Martial est parti, mais il reste parmi nous avec une œuvre que lui envieraient bien des universitaires celtisants.
Martial est parti, mais il reste parmi nous avec une œuvre que lui envieraient bien des universitaires celtisants.
Kristian Hamon, historien non conventionné.
Bonjour en tant que la sœur de Martial vous comprendrez que je suis très sensible à ce qui est dit ou écrit... Certaines choses sont inexactes dans cet hommage où je retrouve bien la personnalité de mon frère. Martial avait obtenu ses diplômes de cuisinier, pâtissier, confiseur, glacier en 1971 et avait une réelle expérience dans sa profession, acquise en région parisienne avant son arrivée en Bretagne. Je detiens ces documents suite à son décès. Martial n'a pas suivi les études secondaires à cette époque, car_c'etait son choix_ . Il était passionné par la cuisine, mes parents auraient aimé qu'il poursuive en secondaite car il avait des facilités D'autre part, même si nous étions avions des origines modestes mes parents étaient propriétaires de leur appartement, et que je possède. Nous ne résidions donc pas en HLM, peut-être qu'habiter en copropriété est synonyme de HLM.. Ce commentaire n'a rien de polémique. Cordialement.

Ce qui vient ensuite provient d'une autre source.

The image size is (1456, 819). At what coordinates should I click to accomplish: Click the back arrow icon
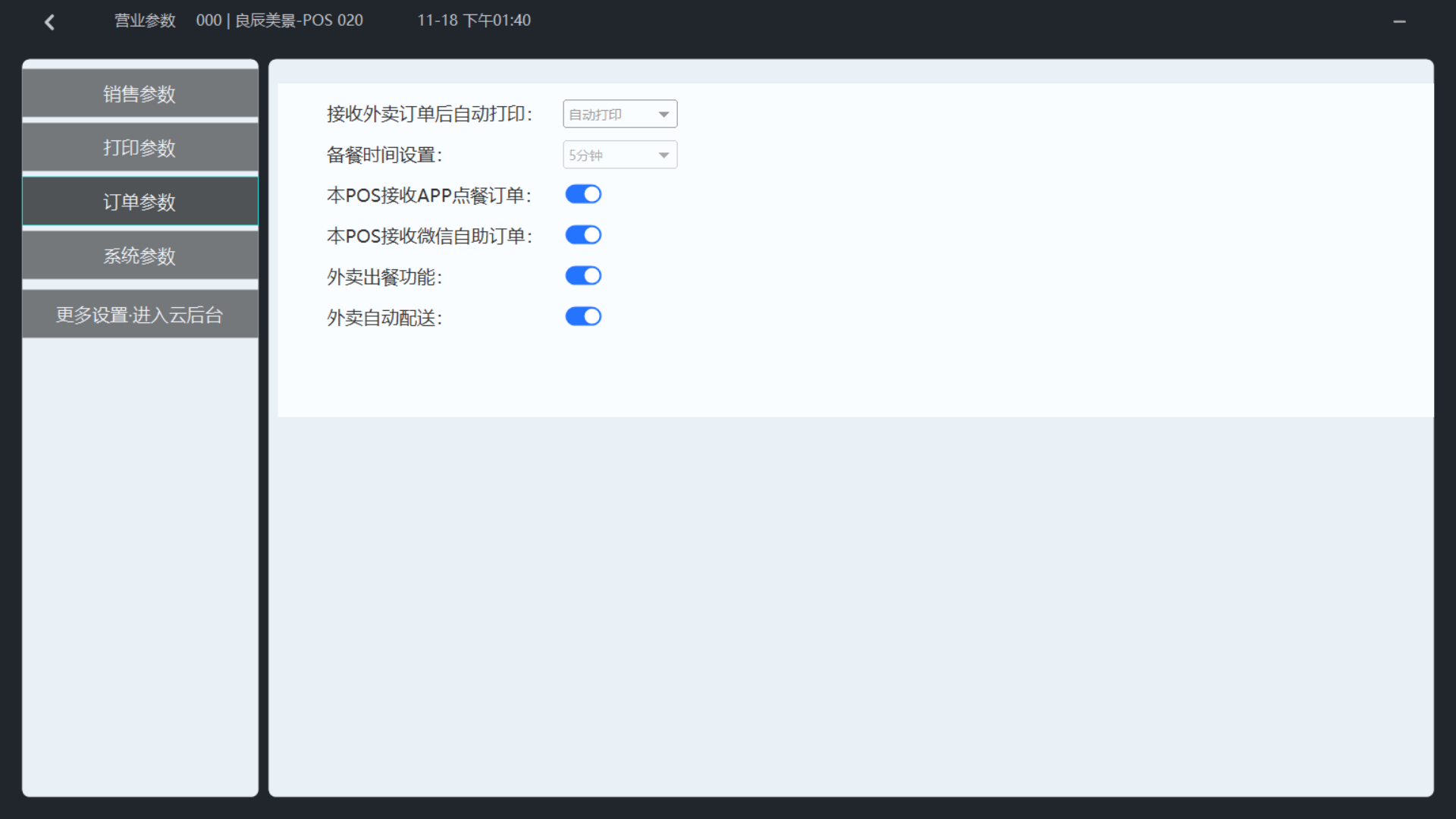tap(50, 22)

RépondreSupprimerBonjour Madame,
SupprimerJe découvre un peu tardivement votre commentaire et vous remercie pour ces précisions. Veuillez accepter mes excuses pour cette regrettable confusion entre "HLM" et "copropriété". Martial, qui était d'une grande simplicité, ne me donnait pourtant pas l'impression d'attacher beaucoup d'importance à cette distinction dévalorisante entre vivre dans un logement social et un appartement en copropriété dont vous êtes l'heureuse propriétaire.